In the rodent models, at around embryonic day E10-E12, the primordial germ cells undergo extensive epigenetic reprogramming, including a genome-wide reduction of 5-methylcytosine (5mC), to become stem-like cells for the germline [21]. A re-methylation occurs upon gonadal sex determination in a sex specific manner to generate the sperm or egg [22]. Environmental insults during this developmental period can alter the epigenetic reprogramming, and the altered DNA methylation patterns appear to become permanently programmed, similarly to the DNA methylation of an imprinted gene [19, 23]. These epigenetic changes are transmitted from the germline to the zygote and then to the embryonic stem cells, which will result in an altered epigenome and transcriptome in all somatic cells in future generations [19]. Ancestral exposure to environmental influences such as toxicants, abnormal nutrition, and traumatic stress can affect the germline epigenome and promote the epigenetic transgenerational inheritance of adult onset disease in various organisms from plants to humans [19]. Therefore, a need exists to identify predictive epigenetic biomarkers of environmental insult due to exposure to chemical toxicants. These epimutations (DNA methylation, histone modifications, non-coding RNA, chromatin structure, and RNA methylation alterations) could be used as biomarkers of exposure and disease [24]. The pesticide DDT [25, 26], the herbicide atrazine [27], and the agricultural fungicide vinclozolin [28, 29] have been shown to promote transgenerational epimutations associated with disease as potential pathology biomarkers.

The current study utilizes an epigenome-wide association study (EWAS) to identify DMRs associated with specific transgenerational diseases. Although our previous study demonstrated jet fuel was able to promote transgenerational sperm epimutations and various diseases [17], the current study is distinct and is designed to identify potential transgenerational epigenetic biomarkers in sperm for specific male diseases. Although transgenerational female disease has been observed, insufficient oocyte numbers prevent such analysis in females. The biological mechanisms underlying transgenerational epigenetic inheritance induced by jet fuel exposure are further investigated in the current study. An epigenome-wide association study (EWAS) compares individual males within the jet fuel lineage with a specific disease or pathology to those without any disease in order to identify epigenetic biomarkers for disease.

2. Methods

2.1. Animal studies and breeding

As previously described [17], female and male rats of an outbred strain Hsd:Sprague Dawley SD (Harlan) were fed ad lib with a standard rat diet and ad lib tap water. Timed-pregnant females (n=5) at 70 to 100 days of age were mated and on days 8 through 14 of gestation [30] were administered daily intraperitoneal injections of JP-8 hydrocarbon (jet fuel obtained from Lt Dean Wagner, Dayton, OH), 500 mg/kg/BW/day, or dimethyl sulfoxide (DMSO) with an equal volume of sesame oil (Sigma) to prevent irritation at the injection site.
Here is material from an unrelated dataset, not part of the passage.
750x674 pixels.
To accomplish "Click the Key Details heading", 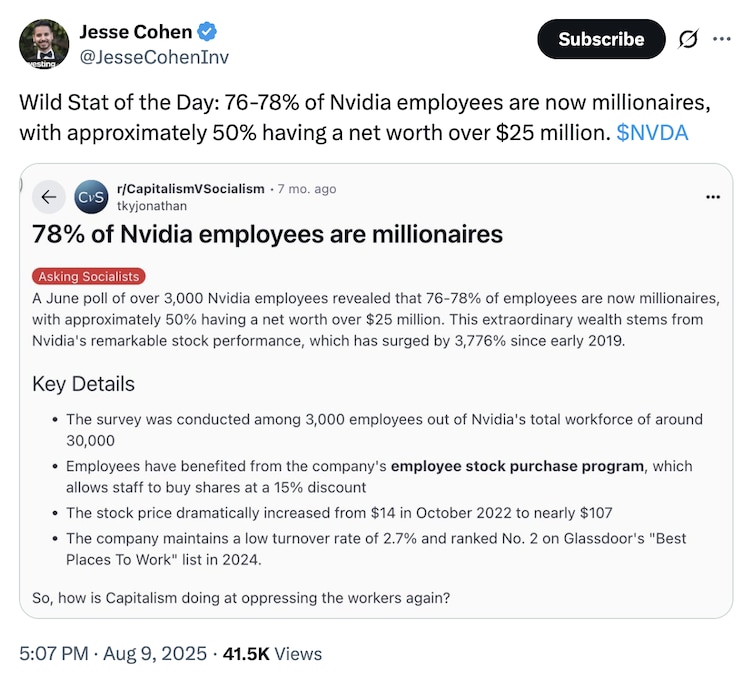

The gestating female rats treated were designated as the F0 generation. F1–F3 generation control and jet fuel lineages were housed in the same room and racks with lighting, food and water as previously described [20, 24, 30]. Non-littermate females and males aged 70–100 days from F1 generation of jet fuel or control lineages were bred to others within their treatment group obtain F2 generation offspring. Un-related F2 generation rats were bred to obtain F3 generation offspring. Only the F0 generation received treatments and they exhibited no gross pathology upon dissection. Onset of puberty was assessed in males starting at 35 days of age by the presence of balanopreputial separation. All experimental protocols for the procedures with rats were pre-approved by the Washington State University Animal Care and Use Committee (IACUC approval # 2568). All methods were performed in accordance with the relevant guidelines and regulations. The sperm samples from the previous study [17] were archived and used for the current study.

The current study was designed to investigate transgenerational F3 generation pathology and epimutation associations in sperm. Therefore, the F1 and F2 generation direct exposures were not investigated. The male transgenerational disease was assessed and correlated to sperm epimutations. Although females develop transgenerational disease, insufficient numbers of oocytes can be obtained on individuals to allow epigenetic associations to be assessed. Therefore, the study only examined male pathology and associated sperm epimutation associations.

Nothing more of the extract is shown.